Vice Premier and Foreign Minister Shimon Peres acknowledged Monday that his differences with Premier Yitzhak Shamir over an international conference for Middle East peace are “substantive and serious.”
Everyone agrees on the need for direct negotiations and only an international conference could create the framework for such negotiations, Peres said during a visit to a Jerusalem school. Shamir, for his part, has denounced an international conference as a “Soviet-Arab notion” which could lead to Israel’s isolation.
During his visit to Washington last week Shamir urged the Reagan Administration to oppose such a forum in which the Soviet Union, as a permanent member of the United Nations Security Council, would participate.
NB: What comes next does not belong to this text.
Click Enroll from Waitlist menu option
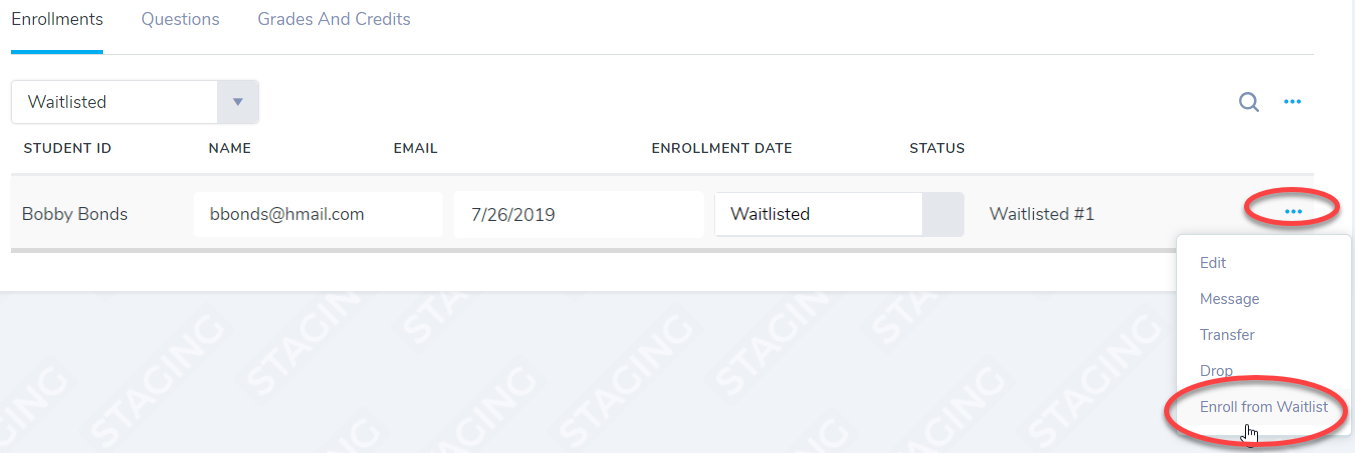The image size is (1355, 453). [x=1263, y=407]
Shamir returns from the U.S. later this week.
The sharp divergence between the two leaders of the Labor-Likud unity government has raised speculation that a coalition crisis is imminent. It may be triggered when Peres meets with Egyptian President Hosni Mubarak in Cairo shortly. Their last meeting, in Alexandria in September, when Peres was Premier, ended with an agreement to prepare the groundwork for an international conference.
ELECTIONS IMMINENT?
Meanwhile, Labor and Likud are accusing each other of seeking to end the coalition. Labor charged that Shamir’s tough stand in Washington against an international conference was aimed at early elections. Likud countered that this was Peres’ intention when he criticized the Premier while he is still overseas.
Labor Party Secretary General Uzi Baram said in a radio interview Sunday that the party and Peres indeed favor elections now because Israel was missing opportunities for peace.